Incarceration, whether in jail or prison, does not rehabilitate sex offenders unless therapeutic services are also included. Punishment alone, especially in a penitentiary environment, often increases the shame and self-hatred that exacerbates many prisoners' assaultive potential. Additionally, incarceration without possibility of treatment discourages self-disclosure and makes reoffending after release more likely.

Punishment administered by the court is not necessarily abusive. But if administered with abuse, it perpetuates the cycle of aggression and interpersonal violence. An offender treated abusively will only be taught further abuse.

Sex offenders must receive a clear message about society's intolerance for assaultive acts. There should be swift and firmly executed penalties and consequences for sexual offenses. But all efforts at imposing justice must be matched with a corresponding effort to provide treatment for sex offenders.

Sex offenders are responsible and accountable for their acts; imprisonment may be an appropriate part of their rehabilitation. Rehabilitation can be effective when grounded in:

1) a thorough assessment for sexual addiction

2) comprehensive humane treatment

3) required counseling and attendance at mutual help and/or therapy groups, which should be continued post-imprisonment.

Cooperation between the judicial system and clinicians as well as education of members of the judicial system regarding appropriate treatment of sex offenders will facilitate this process.

In many instances, society will be protected only when violent and dangerous offenders are incarcerated.
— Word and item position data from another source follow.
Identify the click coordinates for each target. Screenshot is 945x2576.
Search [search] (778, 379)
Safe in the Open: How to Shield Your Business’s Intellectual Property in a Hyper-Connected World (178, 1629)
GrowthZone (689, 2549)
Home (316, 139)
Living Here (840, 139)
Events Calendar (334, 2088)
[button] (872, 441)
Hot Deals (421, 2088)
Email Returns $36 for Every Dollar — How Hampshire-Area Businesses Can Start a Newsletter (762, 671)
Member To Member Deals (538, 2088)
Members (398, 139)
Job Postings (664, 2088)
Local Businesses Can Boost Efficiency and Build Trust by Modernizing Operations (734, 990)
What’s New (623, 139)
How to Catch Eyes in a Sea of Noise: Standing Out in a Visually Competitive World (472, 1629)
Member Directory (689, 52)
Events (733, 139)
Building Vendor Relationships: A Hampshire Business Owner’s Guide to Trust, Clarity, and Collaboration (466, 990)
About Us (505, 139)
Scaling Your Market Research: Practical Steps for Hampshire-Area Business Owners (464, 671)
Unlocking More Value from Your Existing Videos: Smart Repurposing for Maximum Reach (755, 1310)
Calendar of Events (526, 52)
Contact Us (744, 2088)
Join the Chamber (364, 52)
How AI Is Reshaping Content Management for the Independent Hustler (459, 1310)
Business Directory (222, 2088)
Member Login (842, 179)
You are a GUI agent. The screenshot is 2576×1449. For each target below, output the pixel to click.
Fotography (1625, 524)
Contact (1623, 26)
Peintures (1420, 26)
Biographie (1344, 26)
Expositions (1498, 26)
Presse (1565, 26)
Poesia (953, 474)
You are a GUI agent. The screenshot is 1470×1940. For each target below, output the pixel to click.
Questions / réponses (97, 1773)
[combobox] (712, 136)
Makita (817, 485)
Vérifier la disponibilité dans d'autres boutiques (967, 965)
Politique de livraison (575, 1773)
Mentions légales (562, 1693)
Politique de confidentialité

Some sex offenders cannot be rehabilitated and for public safety must be kept behind bars. Even the most brutal and habitual sex offenders, however, must be approached with a humane and pragmatic stance which recognizes the practical importance of modeling respectful care. Empathic treatment of offenders represents a professional principle: helping professionals work to eradicate suffering from all people.

NCSAC thanks Geral Blanchard for his contribution to this position paper.